Algérie - Biométrie : précipitation et bricolage
La semaine dernière, en marge de la séance à l'Assemblée populaire nationale consacrée aux réponses d'Ouyahia aux députés, le ministre de l'Intérieur et des Collectivités locales, Dahou Ould Kablia, sollicité par la presse à propos du déroulement de l'opération de délivrance aux citoyens des documents d'identité biométriques, a reconnu sans détour qu'elle «marche mal».
Sa franchise en la matière a tranché singulièrement avec les déclarations de son prédécesseur sur le sujet, lequel refusait péremptoirement d'admettre la réalité du cafouillage auquel elle donnait lieu et sur lequel la presse nationale attirait son attention. Ould Kablia ne s'est pas limité au constat ; il a aussi donné les causes qui, selon lui, sont à l'origine que l'opération «marche mal». Il a ainsi révélé que le gros problème est l'insuffisance des équipements dont les administrations concernées ont besoin pour confectionner les passeports biométriques et avoué que seuls 80 de ces équipements ont été acquis sur les 600 indispensables.
L'aveu est de taille et renseigne sur la précipitation et l'impréparation avec lesquelles une opération aussi vaste que celle de la confection et de la délivrance des documents d'identité biométrique a été lancée. Qu'en déduire, sinon que le bricolage est la marque de fabrique des actions des pouvoirs publics.
L'Etat rattrapera peut-être la situation lorsque ses appels d'offres, comme annoncé par Ould Kablia, lui permettront d'acquérir les équipements manquants, mais il ne fera aucunement oublier les tracasseries que son bricolage a occasionnées aux citoyens.
La seconde raison invoquée par le ministre de l'Intérieur pour expliquer le cafouillage dans l'opération est que «les gens sont pressés d'avoir leur passeport». Quoi de plus normal que leur impatience puisqu'il leur a été affirmé et promis que l'administration avait mis en place le dispositif adéquat ! Zerhouni en avait donné toutes les assurances et balayé les doutes sur la capacité de l'administration à prendre en charge une opération de telle ampleur. Plusieurs mois donc après son lancement, l'opération documents biométriques patine encore.
Il faut seulement espérer que le nouveau ministre de l'Intérieur, qui a fait le bon constat, s'attelle à en faire cesser les dysfonctionnements au plus vite.

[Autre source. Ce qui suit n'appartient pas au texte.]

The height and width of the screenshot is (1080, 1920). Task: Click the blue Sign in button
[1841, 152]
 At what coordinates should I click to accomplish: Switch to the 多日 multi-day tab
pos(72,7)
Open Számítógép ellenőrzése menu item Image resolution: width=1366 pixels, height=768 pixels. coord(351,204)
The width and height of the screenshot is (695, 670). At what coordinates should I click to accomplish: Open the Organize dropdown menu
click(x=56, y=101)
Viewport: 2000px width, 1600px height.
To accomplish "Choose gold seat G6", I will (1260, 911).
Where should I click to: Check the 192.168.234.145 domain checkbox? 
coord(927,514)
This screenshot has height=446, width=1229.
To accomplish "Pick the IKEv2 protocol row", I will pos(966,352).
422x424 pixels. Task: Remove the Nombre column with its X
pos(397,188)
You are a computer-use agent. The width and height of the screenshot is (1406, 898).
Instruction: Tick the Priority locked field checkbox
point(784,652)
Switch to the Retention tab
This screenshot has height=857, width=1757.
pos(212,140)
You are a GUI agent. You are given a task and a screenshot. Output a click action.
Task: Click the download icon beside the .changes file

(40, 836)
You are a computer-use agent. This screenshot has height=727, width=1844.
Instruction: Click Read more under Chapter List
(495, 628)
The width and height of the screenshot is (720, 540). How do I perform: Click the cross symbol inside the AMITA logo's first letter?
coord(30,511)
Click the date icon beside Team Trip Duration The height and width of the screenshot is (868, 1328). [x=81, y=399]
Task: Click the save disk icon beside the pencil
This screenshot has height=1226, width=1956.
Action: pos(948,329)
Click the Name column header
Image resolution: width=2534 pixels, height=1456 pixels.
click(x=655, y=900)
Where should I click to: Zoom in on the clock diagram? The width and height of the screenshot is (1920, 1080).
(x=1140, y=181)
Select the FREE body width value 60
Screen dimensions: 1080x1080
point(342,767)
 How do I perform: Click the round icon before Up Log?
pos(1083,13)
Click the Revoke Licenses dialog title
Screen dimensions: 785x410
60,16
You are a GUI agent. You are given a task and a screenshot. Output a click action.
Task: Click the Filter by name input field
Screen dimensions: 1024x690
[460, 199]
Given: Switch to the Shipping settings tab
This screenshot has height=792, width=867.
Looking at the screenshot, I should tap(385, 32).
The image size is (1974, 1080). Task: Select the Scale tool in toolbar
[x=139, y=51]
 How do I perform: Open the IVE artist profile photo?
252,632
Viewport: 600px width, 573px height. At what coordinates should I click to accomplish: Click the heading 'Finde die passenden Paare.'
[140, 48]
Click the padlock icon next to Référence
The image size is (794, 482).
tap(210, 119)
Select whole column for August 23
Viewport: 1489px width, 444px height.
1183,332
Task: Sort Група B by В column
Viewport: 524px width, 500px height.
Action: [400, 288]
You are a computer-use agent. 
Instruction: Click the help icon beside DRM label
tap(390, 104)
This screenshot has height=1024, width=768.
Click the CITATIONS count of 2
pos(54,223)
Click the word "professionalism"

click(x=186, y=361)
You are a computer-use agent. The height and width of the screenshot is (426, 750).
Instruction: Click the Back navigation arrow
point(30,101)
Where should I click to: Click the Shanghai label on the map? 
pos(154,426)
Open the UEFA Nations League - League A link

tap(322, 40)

Pour le reste, nous retiendrons que les pouvoirs publics ont agi dans l'affaire avec une singulière légèreté. Il est clair qu'ils ne se sont résolus à passer à la biométrie que sous la pression d'exigences extérieures. D'où la précipitation et l'improvisation dans le lancement de l'opération. Ce passage s'imposait pourtant en terme de modernisation et aurait pu être progressif en tenant compte du temps d'adaptation qui est nécessaire aux administrations locales pour se mettre à niveau humainement et techniquement pour en assumer la généralisation du procédé aux documents d'identité.
Nous retiendrons également que la gouvernance du pays est faite de bricolage et d'injonctions et que ceux qui s'y adonnent prennent leurs désirs pour des réalités. Ce n'est pas ce qui ramènera la confiance des citoyens en leur Etat.